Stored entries
>>>>>

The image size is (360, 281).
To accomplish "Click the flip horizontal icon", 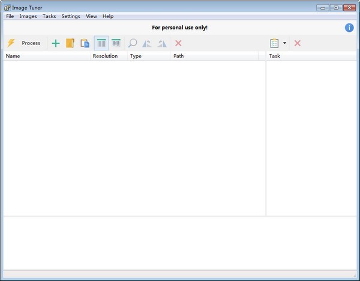I will click(147, 43).
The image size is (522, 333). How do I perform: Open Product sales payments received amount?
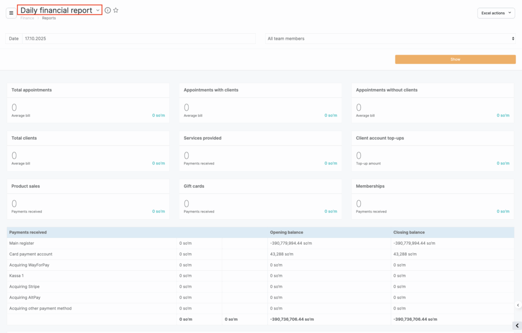tap(159, 211)
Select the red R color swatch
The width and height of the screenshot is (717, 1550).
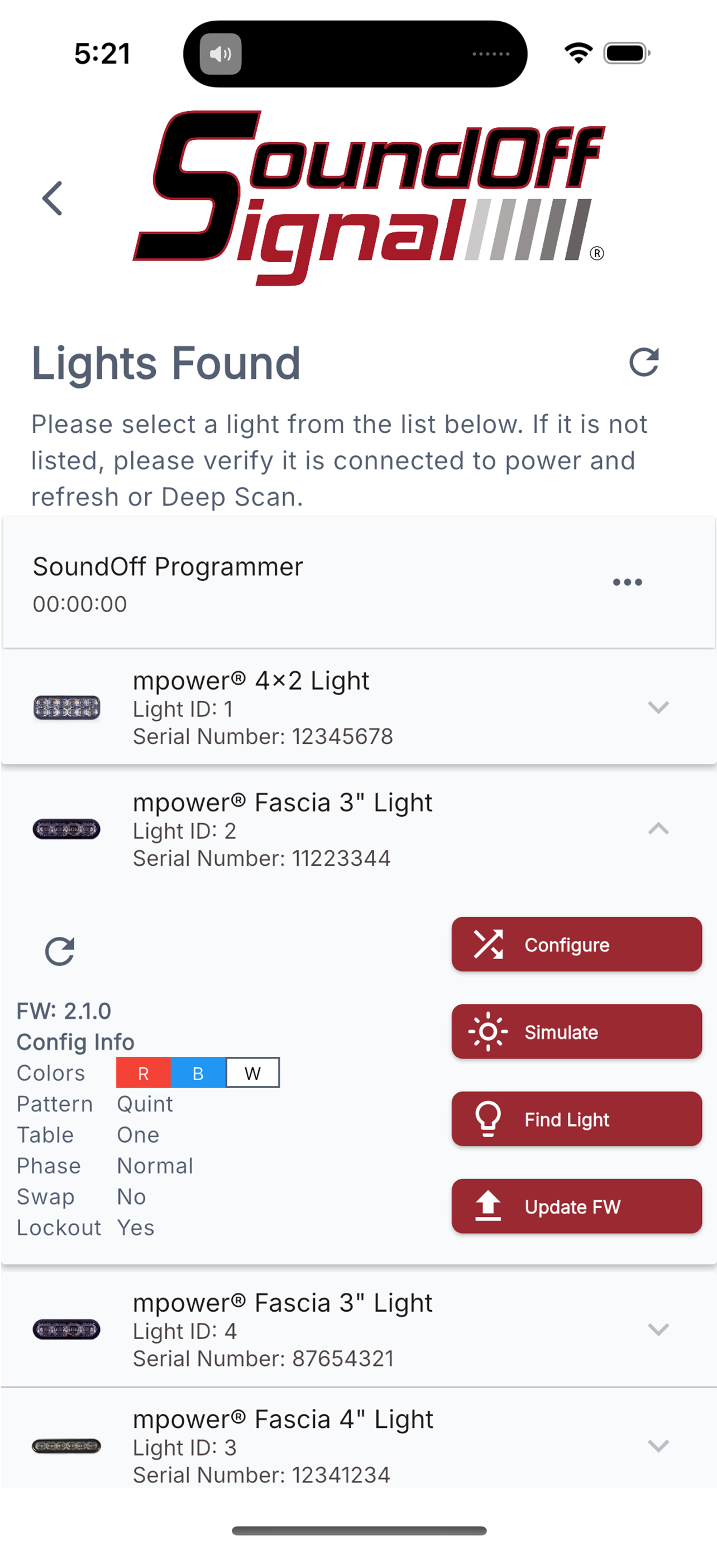(x=143, y=1073)
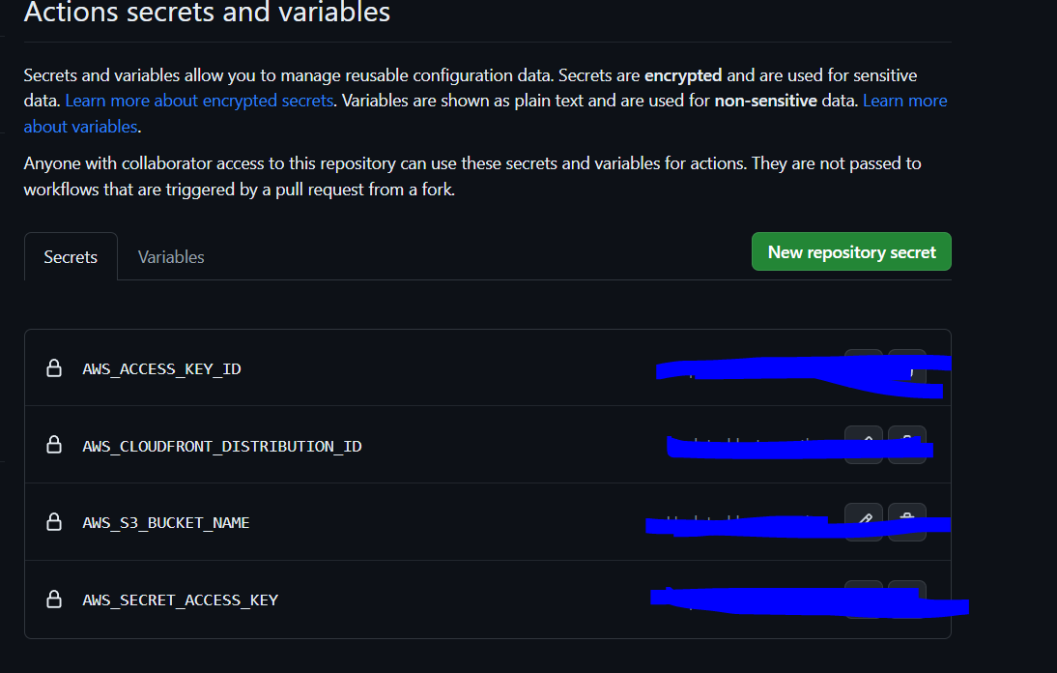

<<<<<

Goal of the exercise – Say again, word for word, every line from the one with "Select the red R color swatch" through the last line of the data above, minus the pictures.

Your solution –
Select the red R color swatch
The width and height of the screenshot is (717, 1550).
(x=143, y=1073)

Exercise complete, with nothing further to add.